In this study, we carefully selected four benchmark datasets, namely, EDEN, OpenEarthMap, Cityscapes, and iSAID, to ensure comprehensive evaluation across diverse domains of semantic segmentation. The EDEN dataset was chosen for its ecological and agricultural diversity, as it contains high-resolution multi-season satellite imagery with pixel-level annotations, vegetation indices, and temporal metadata. This enables evaluation of our model on seasonal variation, crop mapping, and sustainable environment monitoring, which are central to remote sensing applications. Similarly, OpenEarthMap provides globally distributed high-resolution imagery across multiple continents, annotated into eight key land cover categories. Its geographic and environmental diversity supports the evaluation of cross-regional generalization and large-scale land monitoring, making it a valuable benchmark for assessing robustness in global contexts.

To further strengthen evaluation across different application domains, we included Cityscapes, a well-established benchmark for semantic urban scene understanding. Its finely annotated images collected in real driving scenarios test the model’s ability to handle complex urban layouts, object diversity, and real-world sensor conditions, making it directly relevant to intelligent transportation and autonomous driving. Finally, the iSAID dataset was incorporated to test performance on instance segmentation and fine-grained object detection in aerial imagery. With over 655,000 densely annotated object instances across 15 categories, it introduces challenges such as small object detection, scale variation, and dense clutter. Together, these datasets provide ecological, urban, and aerial perspectives, ensuring that our proposed method is rigorously evaluated across multi-scale, multi-domain, and geographically diverse scenarios, thereby justifying their selection.

4.2. Experimental Details

All experiments are conducted using PyTorch 1.12.1 on a workstation equipped with NVIDIA RTX 3090 GPUs. We train the model end-to-end using a batch size of 16 for 80 epochs. We adopted the AdamW optimizer (Meta AI, Menlo Park, CA, USA) with an initial learning rate of $6\times {10}^{-5}$, weight decay of 0.01, and betas set to (0.9, 0.999). The learning rate follows a poly learning rate schedule, where the learning rate is multiplied by ${(1-{\displaystyle \frac{iter}{max\_iter}})}^{0.9}$ at each iteration. The maximum iteration count was determined based on the dataset size and epoch configuration. We used mixed precision training via AMP to accelerate training and reduce memory consumption. For data augmentation, we applied standard techniques used in segmentation benchmarks.
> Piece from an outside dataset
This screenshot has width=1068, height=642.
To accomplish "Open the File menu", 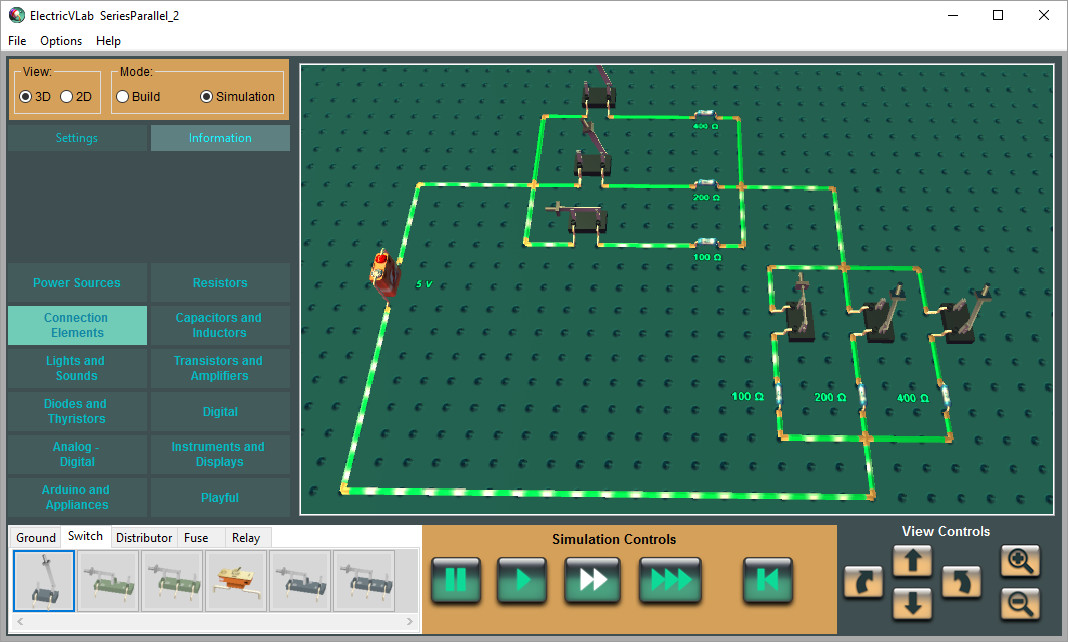I will (16, 41).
These include random horizontal flipping with a probability of 0.5, random scaling in the range of [0.5, 2.0], random cropping to a fixed size of 512 × 512, and photometric distortions including brightness, contrast, saturation, and hue changes. For OpenEarthMap Dataset and DeepGlobe, we applied normalization based on ImageNet mean and standard deviation. For the iSAID Dataset and Cityscapes Dataset, we normalized using dataset-specific statistics to better preserve spectral characteristics. The backbone network is a pre-trained Vision Transformer (ViT) with a hybrid convolutional stem. The hybrid stem improves feature retention for high-resolution input and enables more effective multi-scale representation. Positional encodings are interpolated to fit variable input sizes. Our decoder includes a multi-scale fusion module and class-specific attention blocks to better refine semantic boundaries. We also integrated an auxiliary segmentation head at an intermediate stage to stabilize training, weighted by a factor of 0.4 in the total loss function.
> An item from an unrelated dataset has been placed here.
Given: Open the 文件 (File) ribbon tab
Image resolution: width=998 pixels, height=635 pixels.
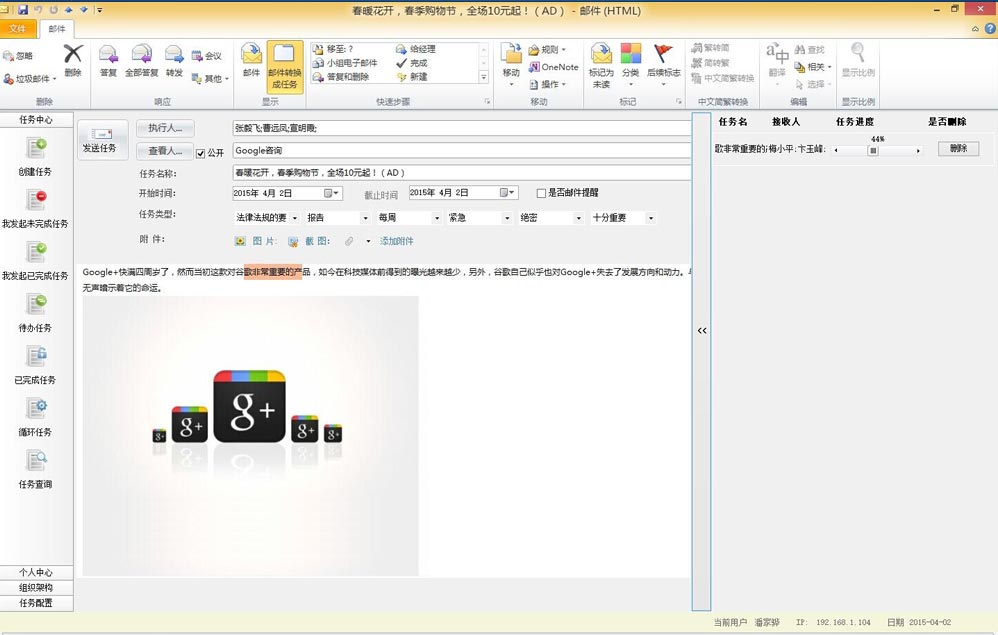Looking at the screenshot, I should [18, 29].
The primary loss used is the pixel-wise cross-entropy loss, optionally combined with Dice loss for class imbalance mitigation in the Cityscapes Dataset and DeepGlobe. For evaluation, we used mean Intersection over Union (mIoU) and Pixel Accuracy (PA) as the primary metrics, consistent with prior work. On the OpenEarthMap Dataset and iSAID Dataset, the mIoU is reported across all classes. For the Cityscapes Dataset, we also provided the per-class IoU and F1-score to measure the performance in both urban and rural domains. During inference, we used sliding window evaluation with a stride of 256 to handle large images, and test-time augmentation including horizontal flipping to enhance robustness. All models were initialized with ImageNet pre-trained weights. During fine-tuning, early stopping is employed based on the validation set mIoU to avoid overfitting. The same hyper parameters are used across all datasets unless otherwise specified. For fair comparison, we followed the official splits provided by each dataset. All results are averaged over three independent runs to reduce variance. To ensure reproducibility, random seeds are fixed across experiments. Our implementation is built upon the MMSegmentation codebase, with custom modules for attention-based refinement and domain adaptation (

Table 1. This table comprehensively summarizes the hyperparameters, training protocol, and hardware configuration adopted in this study, provided to ensure full reproducibility and facilitate independent verification of results.

Parameter	Value/Description
Framework	PyTorch (MMSegmentation codebase), CUDA 11.8, mixed precision (AMP)
Backbone	Pre-trained Vision Transformer (ViT) with hybrid convolutional stem
Optimizer	AdamW, ${\beta }_1=0.9$, ${\beta }_2=0.999$, weight decay = 0.01
Initial learning rate	$6\times {10}^{-5}$, poly schedule: ${(1-{\displaystyle \frac{\mathrm{iter}}{\max \_\mathrm{iter}}})}^{0.9}$
Batch size	16
Epochs	80
Early stopping	Patience = based on validation mIoU, evaluated every epoch
Loss functions	Pixel-wise cross-entropy; Dice loss for class imbalance (Cityscapes, DeepGlobe)
Data augmentation	Random horizontal flip (p = 0.5), random scale [0.5, 2.0], random crop (512 × 512), photometric distortions (brightness, contrast, saturation, hue)
Normalization	ImageNet statistics (OpenEarthMap, DeepGlobe); dataset-specific (iSAID, Cityscapes)
Inference strategy	Sliding window (stride 256), test-time augmentation (horizontal flip)
GPU	2 × NVIDIA RTX 3090 (24 GB VRAM each)
Random seed	Fixed across all experiments for reproducibility
Stopping criteria	Best validation mIoU across three independent runs

).

4.3. Statistical Significance Testing

All performance differences reported in

Table 2. Comparison of our proposed method with baseline models on Accuracy, RMSE, MAE, and $R^2$ for two datasets. Values are reported as mean±std over three independent runs. Bold indicates the best performance. ^* denotes statistical significance at $p<0.05$ compared with the corresponding baseline based on a paired t-test.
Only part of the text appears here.